Это были самые счастливые дни в моей жизни.
— Надеюсь, я умру раньше тебя, Джинни, — сказал однажды Феликс, размахнувшись и швырнув яблочный огрызок в темноту. — Иначе мне будет ужасно грустно.
— Господи, представляю, что напишут обо мне в газете, — поморщился я, отпивая прямо из бутылки. — «Угрюмый ориентальный студент скончался, не выдержав тщеты бытия». А что напишут в твоём некрологе? ЧУдное словечко.
Феликс засмеялся.
— «Австралийский извращенец, богемный дегенерат наконец умер, к облегчению порядочных людей». По-моему, недурно. Многое объясняет, — он вдруг повернулся ко мне и подмигнул, — Только проследи, чтобы фото было удачное.
Через год Феликс вдруг заговорил о Нью-Йорке. Он пришёл ко мне под вечер, уселся на подоконник, поджав одну ногу, и объявил с невозмутимостью, с какой другие люди сообщают, что собираются купить новые ботинки:
— Я уеду в Нью-Йорк.
Подобные замыслы у него возникали постоянно. То он намеревался танцевать контемпорари в Париже, то уверял, что его истинное призвание — Большой, ибо, по его словам, он был рождён для трагедии и императорских театров. Обычно я слушал это с лёгким недоверием, но в тот вечер что-то было иначе. В голосе его слышалась несвойственная ему серьёзность.
— Уже решил? — безучастно спросил я, листая какой-то легкомысленный романчик.
— Да.
— Когда?
— Осенью. Может, раньше.
Он замолчал, разглядывая улицу в окне, а потом сказал:
— Джинни, поехали со мной.
Я, разумеется, сначала не согласился. Сказал, что вернусь в Чикаго, буду работать в фотостудии отца и, в общем, жить спокойной, счастливой жизнью. Может, женюсь.

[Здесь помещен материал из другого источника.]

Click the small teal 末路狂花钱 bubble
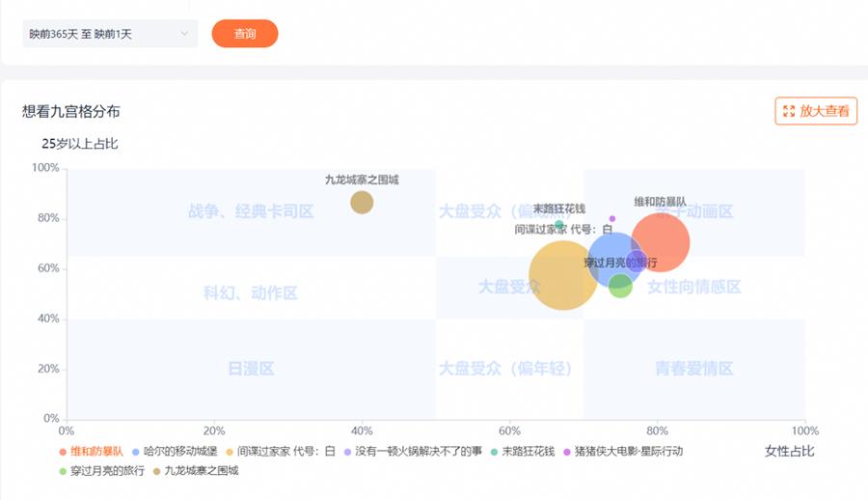The image size is (868, 500). [x=558, y=225]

Феликс выслушал это с выражением лица самым оскорблённым.
— И что ты будешь делать в своём Чикаго? Фотографировать жеманные белые семейки?
Он соскользнул с подоконника и подошёл ко мне, взяв меня за руку, переплетая наши пальцы.
— Поехали со мной. Я буду танцевать, а ты будешь меня снимать.
И, улыбнувшись, добавил:
— Станем великими.
В конце концов я согласился. Скоро я начал фотографировать жеманные белые семейки — только в Нью-Йорке.